Results of this study demonstrated a diverse and complex microbiome in the lagoon type biodigester. The number of OTUs obtained in this study is higher in comparison with other reports on microbial diversity of anaerobic digesters [6,7,8]. Further, microbial communities varied among the different sampling sites of the biodigester. This variability could be attributed to the operation of this biodigester which creates a gradient of unique conditions through the sampling points such as substrate availability, redox potential, pH, Volatile Fatty Acids (VFA) concentration, etc. Earlier, Ye and Zhang [16], also reported variations in bacterial diversity in the different sections of a wastewater treatment plant. Nonetheless, in a study of different sites of a mixed plug-flow-loop reactor (MPFLR) fed with cattle manure, bacterial community was found homogeneous, and could be attributed to the mixing of the contents in the reactor [17]. Whereas no such mixing occurs in the lagoon-type biodigester of this present study, the prevalent environmental gradients resulted in heterogeneous bacterial communities in the biodigester.
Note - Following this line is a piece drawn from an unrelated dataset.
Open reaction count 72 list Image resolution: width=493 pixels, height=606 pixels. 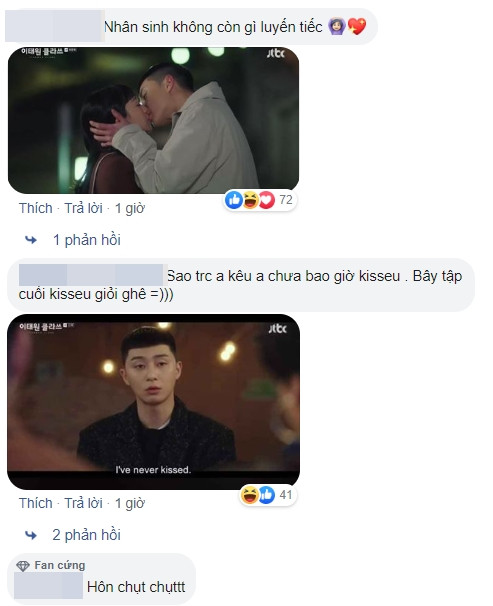(286, 200)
The most abundant phyla, Firmicutes, Proteobacteria, Latescibacteria and Thermotogae, also have been reported as dominant in previous studies of biodigesters, albeit Latescibacteria has been described as minor phyla [18,19,20]. Firmicutes has been reported earlier in manure-based samples [8,21] and in several studies of anaerobic digesters [19,22,23,24,25]. The greater presence of Firmicutes, mainly represented by the cellulolytic and fermentative order Clostridiales, in the influent (37.23%) and beginning sites (47.67%) could be due to the high cellulose content of cattle manure, which because of the design of the reactor was present at high amounts in the first section of the biodigester [26]. This occurrence announces the major role of Clostridiales in the hydrolytic stage of anaerobic digestion process which might be predominantly performed in the influent and the beginning of the biodigester.
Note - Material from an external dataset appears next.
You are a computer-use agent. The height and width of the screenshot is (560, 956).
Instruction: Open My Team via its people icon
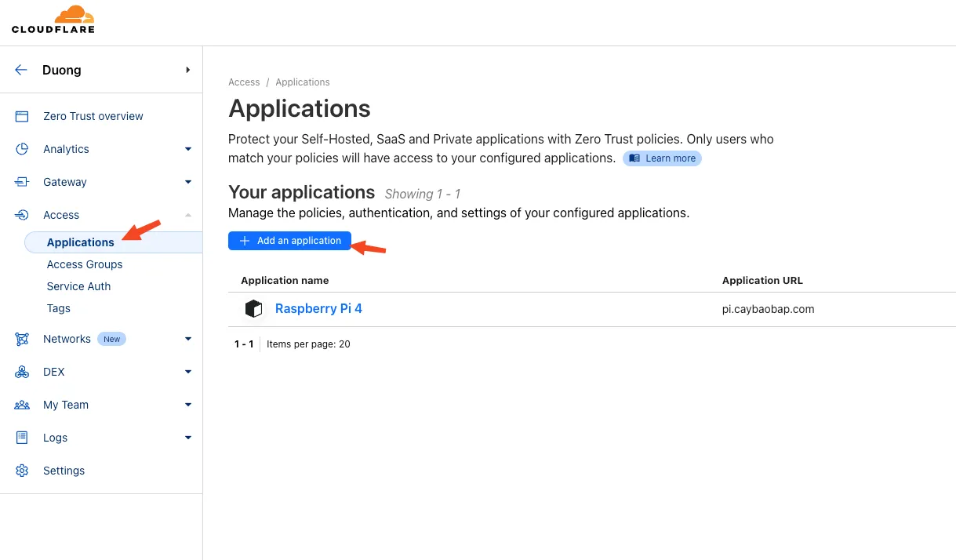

Influent site showed the most distinct microbial communities since some groups present in high abundance in this site were almost null in the other sections of the biodigester. These bacterial groups included Pseudomonales (14.47%), Spirochetales (9.45%), Aeromonadales (9.74%), Lactobacillales (4.44%) and Xanthomonadales (2.77%) whose members have been recognized as pathogens for humans [27,28]. Our results suggest that their presence in the animal manure is normal, but the environmental conditions of the biodigester are not favorable to their prevalence and proliferation. Thus, AD process can be considered efficient regarding the elimination of pathogens. Lactobacillales predominance in the influent has been previously observed by Li et al. [17] Furthermore, the presence of these facultative bacteria along with Pseudomonales and Xanthomonadales may be explained by the exposure of the animal manure to oxygen at this sampling point. Fu et al. [29] reported that microaerobic conditions improved the abundance of Lactobacillales in laboratory-scale reactors using bioslurry and corn straw as substrate.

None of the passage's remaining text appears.